After the three brothers died, Ludwig’s dad did let his remaining two songs attend school. Ludwig went to school for three years and stayed with the family of a local teacher. He was different than the other boys, with his excessively formal manners and dress. The other boys bullied him, saying "Wittgenstein wandelt wehmütig widriger Winde wegen Wienwärts" (Wittgenstein strolls wistfully Vienna-wards due to adverse winds), which I guess is an insulting tongue twister in German? Anyway, he did do really well in religious studies but not very well in anything else, and he was a really bad speller.
Ludwig was ¾ Jewish, but he was raised Catholic. It is interesting to think about this because he was at the same school at the same time as Adolf Hitler. The boys probably met each other, but some scholars have actually said that Ludwig might have actually fed Hitler’s antisemitism. That ASTOUNDS ME!!! No matter how much of a brat Ludwig was, do some people seriously think that this one kid was the REASON Hitler hated Jews???? It makes no sense and it is almost like they are trying to blame the Holocaust on the Jews which is SO OFFENSIVE AND PREPOSTEROUS. ANYWAY Ludwig was raised Catholic so would anyone even know/think he was Jewish??? This is what he looked like at age eighteen.
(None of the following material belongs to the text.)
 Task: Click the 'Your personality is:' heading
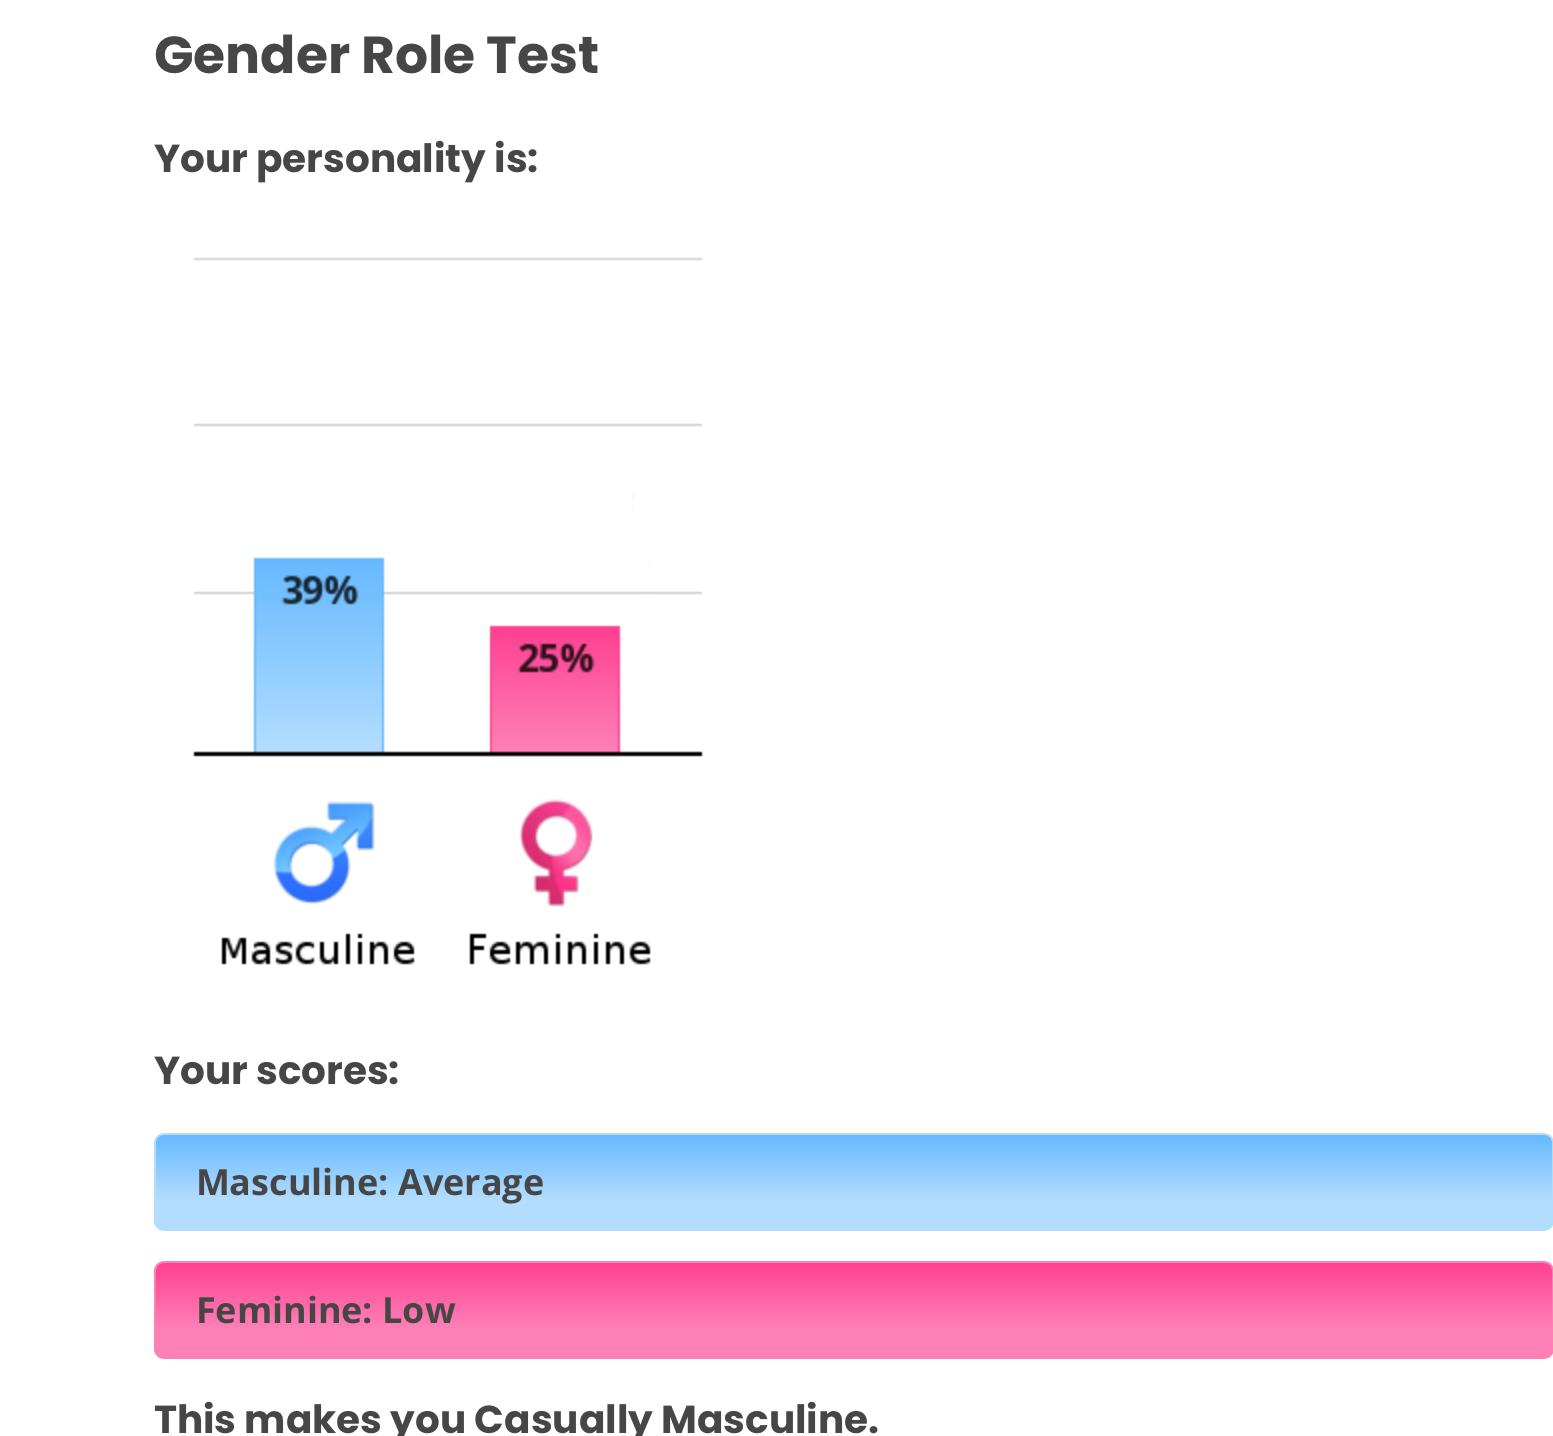click(346, 159)
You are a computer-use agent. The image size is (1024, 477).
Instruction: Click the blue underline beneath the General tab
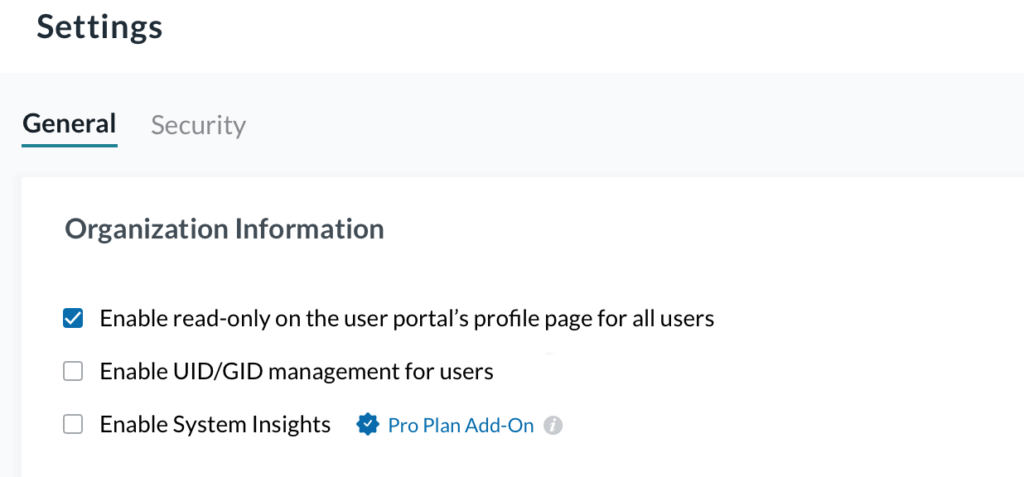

Ludwig went to university in Berlin, and became interested in aeronautics. He went to Manchester and wanted to do his doctorate and design and fly his own plane. Here he also became interested in the foundations of mathematics. He switched his major (or whatever you would call a major at the time) and became super into this one scholar called Gottlob Frege. He met with Frege, who told him to go study with Bertrand Russell instead.
“On 18 October 1911 Russell was having tea with C. K. Ogden, when, according to Russell, "an unknown German appeared, speaking very little English but refusing to speak German. " He was soon not only attending Russell's lectures, but dominating them. Wittgenstein started following him after lectures back to his rooms to discuss more philosophy, until it was time for the evening meal in Hall. Russell grew irritated; he wrote to his lover Lady Ottoline Morrell: "My German friend threatens to be an infliction." Russell soon came to believe that Wittgenstein was a genius, especially after he had examined Wittgenstein's written work. "Some of his early views made the decision difficult. He maintained, for example, at one time that all existential propositions are meaningless. This was in a lecture room, and I invited him to consider the proposition: 'There is no hippopotamus in this room at present.' When he refused to believe this, I looked under all the desks without finding one; but he remained unconvinced." Three months after Wittgenstein's arrival Russell told Morrell: "I love him & feel he will solve the problems I am too old to solve ... He is the young man one hopes for. "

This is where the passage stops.